= RECORDS PROVIDED =
################

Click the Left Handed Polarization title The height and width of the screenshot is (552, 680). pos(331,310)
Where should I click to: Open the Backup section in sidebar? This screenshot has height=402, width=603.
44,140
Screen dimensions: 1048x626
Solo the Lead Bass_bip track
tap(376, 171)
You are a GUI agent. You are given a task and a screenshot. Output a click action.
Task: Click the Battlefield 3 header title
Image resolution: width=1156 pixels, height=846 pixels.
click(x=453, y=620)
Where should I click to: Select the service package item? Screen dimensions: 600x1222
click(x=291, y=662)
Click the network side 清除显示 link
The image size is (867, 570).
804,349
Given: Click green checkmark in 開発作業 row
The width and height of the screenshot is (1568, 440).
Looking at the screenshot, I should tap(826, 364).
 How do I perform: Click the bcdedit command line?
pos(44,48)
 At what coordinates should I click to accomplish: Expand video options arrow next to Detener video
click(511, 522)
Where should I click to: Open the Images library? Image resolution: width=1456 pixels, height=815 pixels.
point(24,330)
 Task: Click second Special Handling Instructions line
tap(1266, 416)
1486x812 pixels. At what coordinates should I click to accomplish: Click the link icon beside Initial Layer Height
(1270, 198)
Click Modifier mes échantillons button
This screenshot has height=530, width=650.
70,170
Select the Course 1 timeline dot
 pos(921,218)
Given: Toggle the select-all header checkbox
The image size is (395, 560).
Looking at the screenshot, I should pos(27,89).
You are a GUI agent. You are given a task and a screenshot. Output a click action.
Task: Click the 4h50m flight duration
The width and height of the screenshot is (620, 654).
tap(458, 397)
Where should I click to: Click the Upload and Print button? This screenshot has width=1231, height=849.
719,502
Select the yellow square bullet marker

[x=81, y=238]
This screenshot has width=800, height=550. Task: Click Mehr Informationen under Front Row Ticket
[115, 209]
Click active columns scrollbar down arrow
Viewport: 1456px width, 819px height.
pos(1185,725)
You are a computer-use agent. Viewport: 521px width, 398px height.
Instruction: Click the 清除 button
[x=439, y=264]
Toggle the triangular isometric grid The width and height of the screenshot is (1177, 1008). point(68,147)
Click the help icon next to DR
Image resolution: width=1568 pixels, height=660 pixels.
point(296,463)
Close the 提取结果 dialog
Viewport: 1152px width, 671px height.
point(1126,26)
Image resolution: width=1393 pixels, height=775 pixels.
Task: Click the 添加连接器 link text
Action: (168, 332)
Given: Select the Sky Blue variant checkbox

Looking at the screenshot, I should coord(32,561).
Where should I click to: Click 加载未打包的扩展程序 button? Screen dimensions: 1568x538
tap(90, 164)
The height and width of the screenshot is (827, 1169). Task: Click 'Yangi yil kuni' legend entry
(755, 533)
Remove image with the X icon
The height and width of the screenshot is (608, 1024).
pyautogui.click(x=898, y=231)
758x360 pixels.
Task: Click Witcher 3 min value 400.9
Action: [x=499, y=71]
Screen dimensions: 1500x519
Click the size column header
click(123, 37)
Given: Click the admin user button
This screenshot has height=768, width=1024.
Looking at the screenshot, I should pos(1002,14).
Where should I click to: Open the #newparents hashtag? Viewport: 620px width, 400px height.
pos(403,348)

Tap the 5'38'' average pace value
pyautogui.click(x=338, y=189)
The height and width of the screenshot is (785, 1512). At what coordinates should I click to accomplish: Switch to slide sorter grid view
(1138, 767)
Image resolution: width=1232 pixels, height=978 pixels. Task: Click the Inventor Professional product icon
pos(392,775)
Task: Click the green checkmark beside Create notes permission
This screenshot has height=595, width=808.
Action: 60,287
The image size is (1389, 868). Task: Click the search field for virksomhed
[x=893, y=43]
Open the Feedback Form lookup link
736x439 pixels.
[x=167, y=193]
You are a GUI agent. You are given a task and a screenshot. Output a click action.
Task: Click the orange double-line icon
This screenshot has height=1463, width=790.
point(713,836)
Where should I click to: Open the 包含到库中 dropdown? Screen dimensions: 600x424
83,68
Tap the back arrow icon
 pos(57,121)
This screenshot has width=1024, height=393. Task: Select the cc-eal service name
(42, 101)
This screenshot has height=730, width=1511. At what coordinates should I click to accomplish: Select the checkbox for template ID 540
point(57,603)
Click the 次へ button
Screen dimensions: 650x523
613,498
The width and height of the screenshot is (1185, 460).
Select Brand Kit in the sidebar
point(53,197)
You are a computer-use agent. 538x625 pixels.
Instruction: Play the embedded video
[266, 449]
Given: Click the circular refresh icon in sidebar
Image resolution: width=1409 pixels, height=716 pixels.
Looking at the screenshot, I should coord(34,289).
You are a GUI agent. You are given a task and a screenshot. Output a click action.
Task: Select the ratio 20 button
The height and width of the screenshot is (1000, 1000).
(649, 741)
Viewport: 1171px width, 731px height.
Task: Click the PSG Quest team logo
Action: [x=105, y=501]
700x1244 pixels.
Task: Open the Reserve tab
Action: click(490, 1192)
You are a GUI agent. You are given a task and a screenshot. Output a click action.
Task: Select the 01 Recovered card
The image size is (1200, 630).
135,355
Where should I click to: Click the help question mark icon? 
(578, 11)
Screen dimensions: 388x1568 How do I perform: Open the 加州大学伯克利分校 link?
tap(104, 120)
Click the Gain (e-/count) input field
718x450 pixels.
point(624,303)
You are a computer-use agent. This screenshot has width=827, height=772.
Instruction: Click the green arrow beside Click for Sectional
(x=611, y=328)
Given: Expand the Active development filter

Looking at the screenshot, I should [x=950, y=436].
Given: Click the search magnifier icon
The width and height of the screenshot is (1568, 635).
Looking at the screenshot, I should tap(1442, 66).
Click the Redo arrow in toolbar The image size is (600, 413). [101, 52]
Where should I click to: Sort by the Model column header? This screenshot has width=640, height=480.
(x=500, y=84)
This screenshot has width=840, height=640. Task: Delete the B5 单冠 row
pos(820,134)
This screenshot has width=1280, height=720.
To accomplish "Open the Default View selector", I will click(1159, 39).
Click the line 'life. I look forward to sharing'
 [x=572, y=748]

################

In the entries above, which lines hold the word "title"? Copy them out.

= THE ANSWER =
Click the Left Handed Polarization title The height and width of the screenshot is (552, 680). pos(331,310)
Task: Click the Battlefield 3 header title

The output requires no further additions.